One historic spin honors Moore County’s golf heritage with its team name, mascot, logo and color choice — the Sandhills Bogeys. The team is new to the franchise for 2022 with a freshly built stadium to play in at Sandhills Community College. The league owns a few of its stadiums but primarily leases fields from local colleges or towns for June and July use. Such is the case in Fayetteville where the Fayetteville Chutes, a salute to Fort Bragg’s 82nd Airborne, plays in the leased J.P Riddle Stadium, the former home of the Fayetteville Swampdogs of the Coastal Plain League.

History marches on with teams such as the Sanford Spinners, Mecklenburg Muscadines and the Lexington Flying Pigs. Textiles, agriculture and barbecue — much of the stuff this state is made of, just like baseball.

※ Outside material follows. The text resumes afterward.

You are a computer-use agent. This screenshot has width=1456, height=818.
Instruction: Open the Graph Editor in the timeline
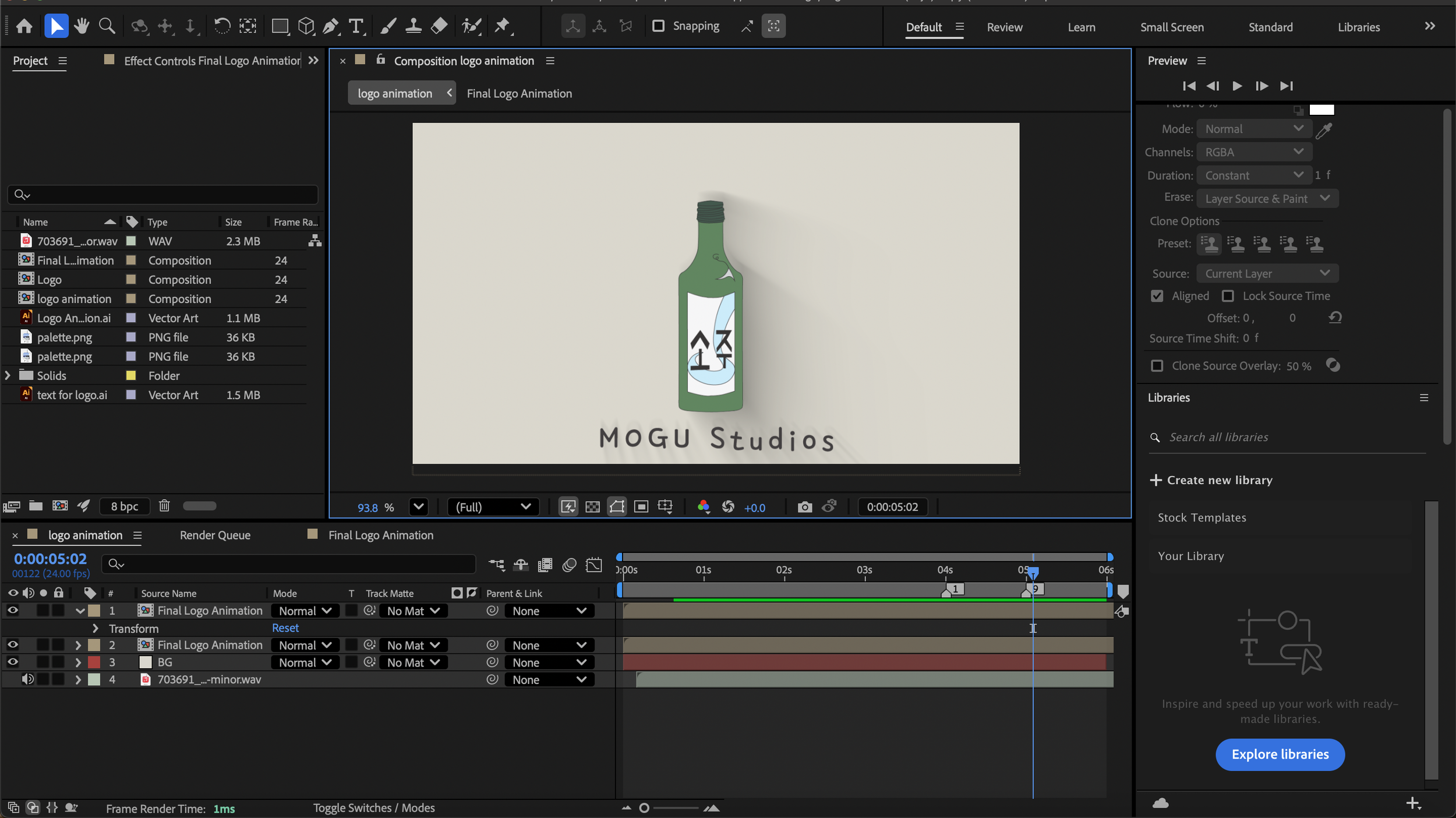pyautogui.click(x=594, y=564)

America’s pastime has a true past in the mill towns that sprouted up all over North Carolina in the late 1800s as the cotton trade exploded. The towns with mills had mill houses, a mill store and often a ball field — and not much else. Communities organized “mill ball leagues,” mostly with textile-themed nicknames like the Concord Weavers and Kannapolis Towelers. Mill ball was a way of life for many decades until more organized minor league play came about. Threads of this part of baseball history, so quintessentially Carolina, are woven into the Old North State League.

“A lot of what we've tried to do is to get into the older, forgotten baseball communities. Many of the areas that we're in used to have mill league teams back 50-some years ago,” Alec explained, noting that four of their current stadiums have mill team lineage. “We also like to build local teams where the players are. We are still growing and have the goal of being a 20-team league. A lot of fans that come to our games know the players and have watched them play for years.”

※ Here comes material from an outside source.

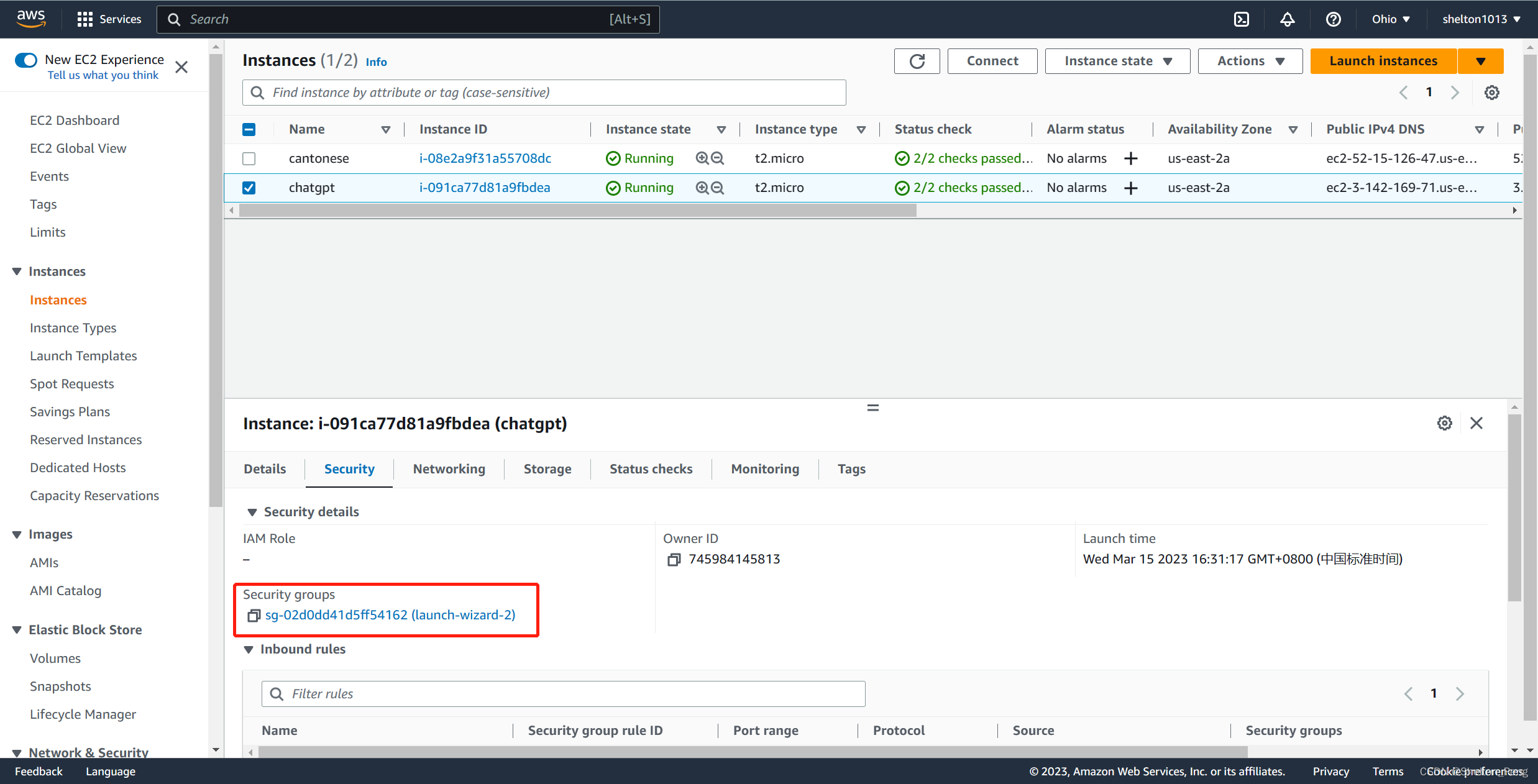Add alarm for cantonese instance
The image size is (1538, 784).
(x=1131, y=158)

With 13 teams and between 425-450 players in 2022, the league is well on its way to reaching these heights.

Alec has experience reaching baseball-related goals; he’s been doing so practically all his life.

A youth raised in the sport, he was a “utility, multi-positioned player” who went on to play college baseball at several schools — N.C. A&T in Greensboro, Rockingham Community College in Wentworth and William Peace University in Raleigh. The latter experience catapulted his career “into a different gear,” he said. “I found a true love and passion for the game and excelled at a level that I hadn't experienced before.”

A professional four-year run followed with the 2018 WPU graduate becoming the school’s first-ever baseball player to sign a professional contract. Alec played with the Michigan-headquartered United Shores Professional Baseball League’s Westside Wooly Mammoths, followed by the Birmingham Bloomfield Beavers, the Roswell Invaders in New Mexico and lastly, the North Carolina-based Gastonia Honey Hunters.

He left the sport as an active player in 2021 primarily due to a wrist injury, surgery and subsequent setbacks but also to coach, train players and join his father in the business of baseball. The Allred family owns and operates several baseball training centers including The Factory on Central Avenue in Southern Pines. Before the league, they owned their own summer collegiate team which Reggie founded and Alec played on, the now-defunct Deep River Muddogs. Since 2018, Alec had partnered with his father in running the ONSL. In retiring as a player, the organization has become his full-time work.

The dream for the league, he explained, started some years before with his dad and a few like-minded friends, many of them college-ball buddies. They envisioned starting a “player-focused summer collegiate league,” one that “got things right that other leagues got wrong,” he said.

What kinds of things? “Putting the players first,” said Alec, “whether it is about travel, practice or family times, games, supplies, transportation, you name it.”

This TLC goes a long way for the league which sees a high percentage of players return to them summer after summer — an estimated 60-70%.

Let’s ready our support, Sandhills. Summer 2022 will be here in a wink, with the parallel world of Old North State League baseball back and now in our own backyard. Bernie Carbo, the former big leaguer who now calls the Sandhills home will be the Bogeys’ manager so there is a lot to root for.